Document excerpt:
START

Richmond feels burst of energy under new leader Wilder reorganizing, but foes fear his power in strong-mayor system
- Originally published in THE DALLAS MORNING NEWS March 22, 2005 Copyright 2005 THE DALLAS MORNING NEWS http://www.dallasnews.com
By EMILY RAMSHAW, Staff Writer
Second of two reports
RICHMOND,
Va. - Residents of this historic Southern capital have watched
helplessly for years as their city fell from grace, demanding relief
from high murder and poverty rates, decaying schools and corruption at
City Hall.
So when former Virginia
governor and homegrown hero Douglas Wilder swept in with a referendum
to implement a strong-mayor government, Richmond voters were eager to
oblige - and to elect the black icon in a landslide victory.
"It
was a combination of a very forceful, charismatic figure and popular
concern about how Richmond had really been disgraced," said John
Moeser, a professor of urban studies at Virginia Commonwealth
University. "The magnitude of the change, and having a former governor
running for mayor in the capital city of Virginia ... it was absolutely
phenomenal."
As Dallas gears up to decide on the merits of a strong-mayor system, Richmond provides an interesting case study.
In
the first months under Mr. Wilder, Richmond has seen what strong-mayor
proponents call the system's greatest benefits - rapid decision-making,
sweeping change and an empowered, accountable elected official. But
critics of the form of government say Richmond's strong mayor has
brought out the worst: poor checks and balances, a lack of
representation and a power struggle that has left individual council
members with much less authority.
Richmond's
first popularly elected mayor in 60 years has slashed departments,
fired the city manager and police chief, and persuaded council members
to grant him even greater powers. Supporters say they trust his
judgment. Opponents are outraged.
"All the
checks and balances that would normally be taken into consideration
have been ignored" because of Mr. Wilder's stature in Richmond, said
Virginia state Sen. Henry Marsh, who served as the city's first black
mayor in the late 1970s. "You don't change a system to meet an
individual's needs. He has full power."
With
a population just under 200,000, Richmond is one-sixth the size of
Dallas. But Richmond faces similar big-city challenges, from poverty
and homelessness to a sky-high crime rate that once earned it a place
on the FBI's 10 Most Dangerous Cities list.
Like
Dallas, some of Richmond's companies and residents have fled to the
suburbs, despite elected officials' efforts to create jobs and breathe
life back into downtown.

END

Supplied data:
START

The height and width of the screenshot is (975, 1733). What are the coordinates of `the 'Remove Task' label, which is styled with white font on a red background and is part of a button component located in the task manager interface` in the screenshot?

END

Exercise instructions: Reproduce verbatim everything in the Richmond strong-mayor article above, from "As Dallas gears" down to "Opponents are outraged.".

Complete answer:
As Dallas gears up to decide on the merits of a strong-mayor system, Richmond provides an interesting case study.
In
the first months under Mr. Wilder, Richmond has seen what strong-mayor
proponents call the system's greatest benefits - rapid decision-making,
sweeping change and an empowered, accountable elected official. But
critics of the form of government say Richmond's strong mayor has
brought out the worst: poor checks and balances, a lack of
representation and a power struggle that has left individual council
members with much less authority.
Richmond's
first popularly elected mayor in 60 years has slashed departments,
fired the city manager and police chief, and persuaded council members
to grant him even greater powers. Supporters say they trust his
judgment. Opponents are outraged.